We’re extremely happy to announce Pathorolo, the first machine learning algorithm developed to assess the likelihood of solving a genomics clinical case with currently available information.
Pathorolo scores each case, and the score is associated with a probability of solving the case. The probability is based on case features and on our automatic analysis results, which also includes information from current literature curated in our knowledge graph. The model was trained with a large dataset of cases, and its performance was assessed on a cohort of 760 Baylor Genetics cases, results will be presented at ASHG 2019 by Dr.
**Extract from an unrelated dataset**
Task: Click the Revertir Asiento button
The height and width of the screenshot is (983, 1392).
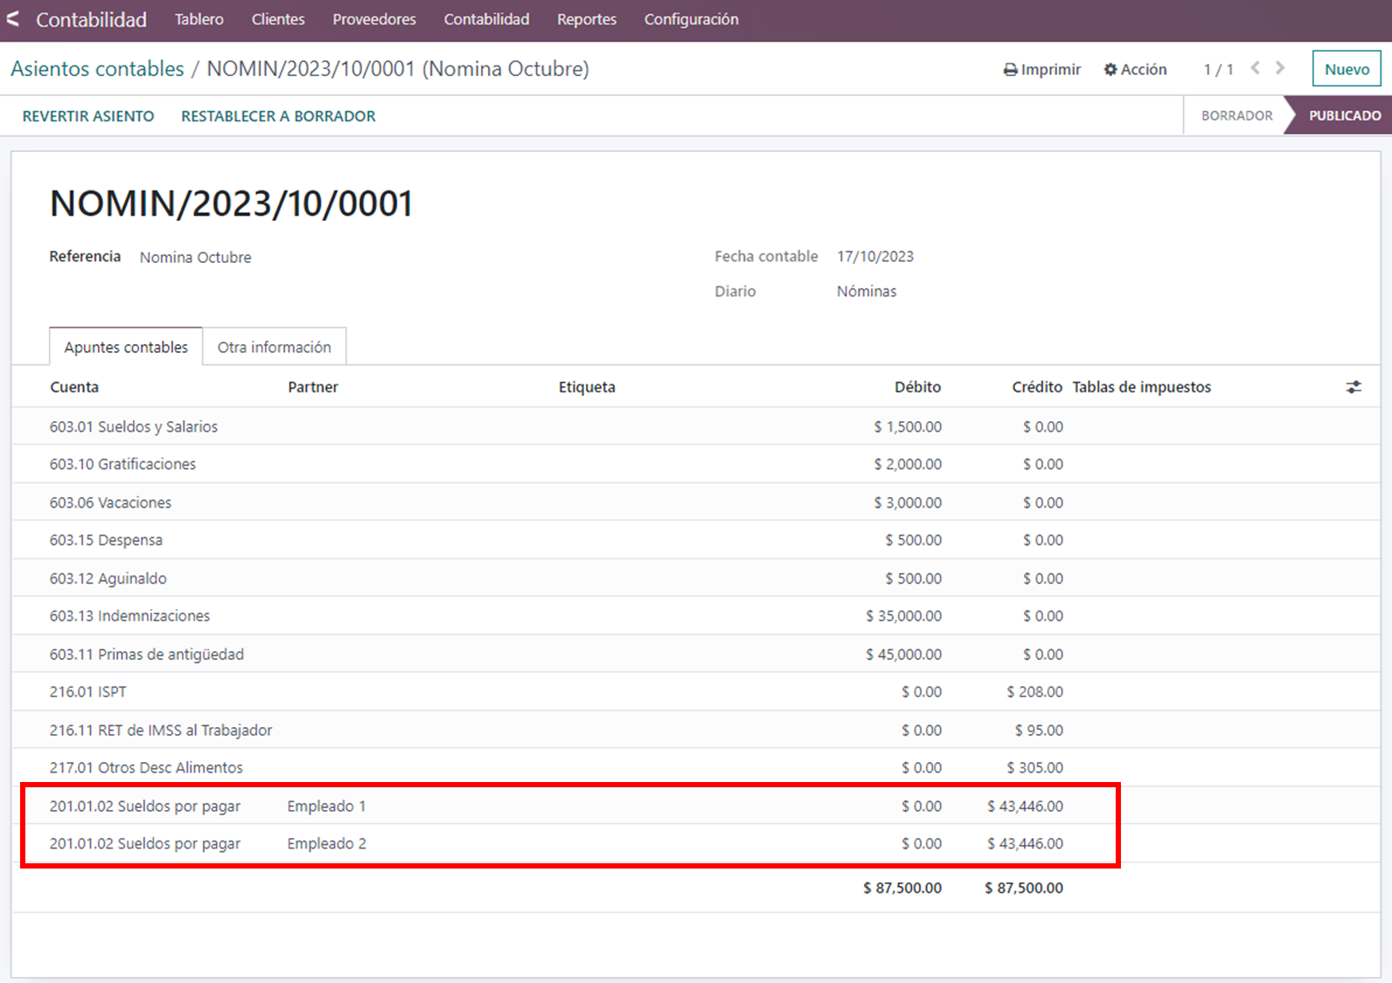Action: point(88,116)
Linyan Meng, Assistant Laboratory Director at Baylor Genetics.
With the average diagnostic yield on WES ranging around 30% (Retterer et at, Genetics in Medicine, 2016), there are many possible uses for a model that can predict whether your patient’s case is likely to be solved.
The benefits of reanalysis have been clearly shown over the past few years. Liu et al demonstrated that reanalysis of 250 exomes after 6 years doubled yield. They also developed a semi-automated approach that increased yield on a 2000 case cohort from 25.2% to 36.7% (NEJM, 2019). Basel Salmon et al. performed reanalysis on 84 probands – using the Emedgene platform – and were able to establish a diagnosis in an additional 15.5% cases (Genetics in Medicine, 2018).
Pathorolo is the cornerstone of an automated reanalysis approach. In the reanalysis of large unsolved past cohorts, the Pathorolo model will allow the geneticist to manually analyze only the cases that are likely to be solved. The backlog of past open cases will keep growing beyond any lab’s ability to re-diagnose – if we don’t incorporate automated reanalysis tools like Pathorolo.
Pathorolo makes sure geneticists aren’t wasting manual analysis time, and are focused on cases with highly likely meaningful outcomes.
In the Baylor Genetics test cohort, of the cases with a model score higher than P>0.75, 89% were truly solved by the lab, making it a highly valuable investment of lab time to reinvestigate cases with this score. We’ll enable labs to set their own reanalysis threshold, choosing a sensitivity and specificity that makes sense for their operation.
Should I keep working on this case?
One of the most common challenges we hear from clinical labs is knowing when to stop working on a case. The solved cases are generally easy, and take a shorter time to review. It’s the unsolved cases that can be a big drain on the interpretation team’s time.
Pathorolo can clearly demark cases that are unlikely to be solved. Of the cases with a score of p<0.25, 86% were unsolved by the lab, and for those with p<0.20, 90% were unsolved. Again, labs can choose their own threshold here, but it will be easier to identify the cases that are not likely to yield answers at present. While you’ll still be following lab protocol for these, it will be easier to put a stop to time spent digging for answers.
We at Emedgene firmly believe that AI in medicine can’t be a black box. We want to give our users as broad a toolset as possible to evaluate our algorithm’s output.
For our automated interpretation algorithm, we display evidence from the literature and databases for every variant the algorithm selects.
Pathorolo adds another higher level of explainability to our AI. We not only pinpoint causative variants, we’ll also tell you how likely they are to solve the case! The algorithm is essentially scoring itself, which is extremely useful in evaluating its output.
The ‘In Silico Geneticist’
A common objection to AI in medicine is that it doesn’t mimic work in the clinic. Liu et al. performed a meta-analysis of humans vs machines in medicine (The Lancet Digital Health, 2019), and found AI performance comparable to humans. However, in a commentary (The Lancet, 2019), Tessa Cook suggests that ‘AI cannot yet replicate the essence of the diagnostic process’.
Ultimately, a geneticist is analyzing a patient case, not just a patient variant, with the intent of providing him or her with answers. Pathorolo, with its holistic case view, brings us one step closer to mimicking the geneticist workflow with AI.
Here’s how the model performed on the Baylor Genetics 760 case production cohort, achieving an AUC of 0.83.
Looking at the cases that would be interesting to tag for reanalysis, there were 198 cases that received a model score of P>0.75. Of those, 89% were indeed solved. Checking only cases with P>0.75, covers 50% of all solved cases in the cohort.
Turning to the cases unlikely to be solved, there were 253 cases with a model score of P<0.25, 86% of those were indeed unsolved. We can also look at 167 cases with P<0.20, of which 90% are unsolved.
The Pathorolo model will be incorporated in the Emedgene genomic analysis and interpretation platform over the coming few weeks.
Schedule a Demo
We’ll be demonstrating Pathorolo at ASHG next week, October 15-19, Houston, TX in booth #1108. You can schedule a demo to see it in action, and assess its potential utility for your lab.
And if after all this you’re wondering why we named the model Pathorolo – although I hope that’s not your only question! – it means solved (pathor) or (o) not (lo) in Hebrew!